#### RECORD EXTRACTS ####

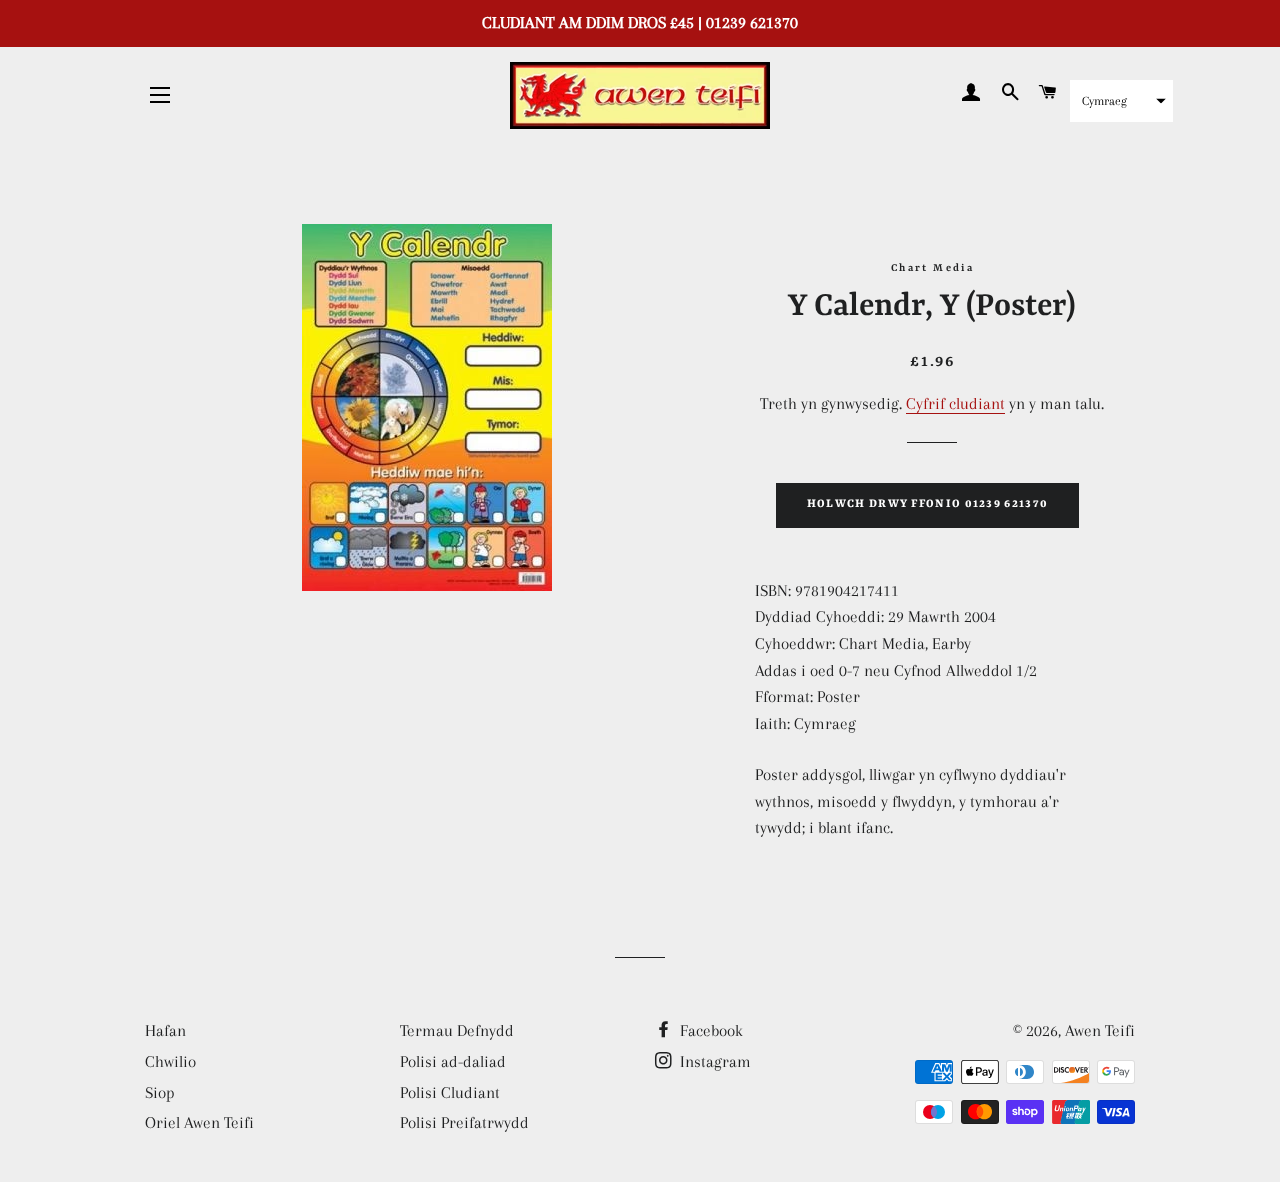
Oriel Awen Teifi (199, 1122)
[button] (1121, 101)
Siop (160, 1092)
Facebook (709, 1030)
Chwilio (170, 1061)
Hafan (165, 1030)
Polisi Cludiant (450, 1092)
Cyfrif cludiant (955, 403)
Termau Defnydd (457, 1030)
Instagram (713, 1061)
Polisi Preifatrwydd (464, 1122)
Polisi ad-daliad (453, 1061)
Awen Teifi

####

PROBLEM TO WORK ON -
Give the lines of the listing above as a JSON list of strings, one string per line, skipping blank lines. Leave out the pictures.

EXERCISE SOLUTION -
[
  "Oriel Awen Teifi (199, 1122)",
  "[button] (1121, 101)",
  "Siop (160, 1092)",
  "Facebook (709, 1030)",
  "Chwilio (170, 1061)",
  "Hafan (165, 1030)",
  "Polisi Cludiant (450, 1092)",
  "Cyfrif cludiant (955, 403)",
  "Termau Defnydd (457, 1030)",
  "Instagram (713, 1061)",
  "Polisi Preifatrwydd (464, 1122)",
  "Polisi ad-daliad (453, 1061)",
  "Awen Teifi"
]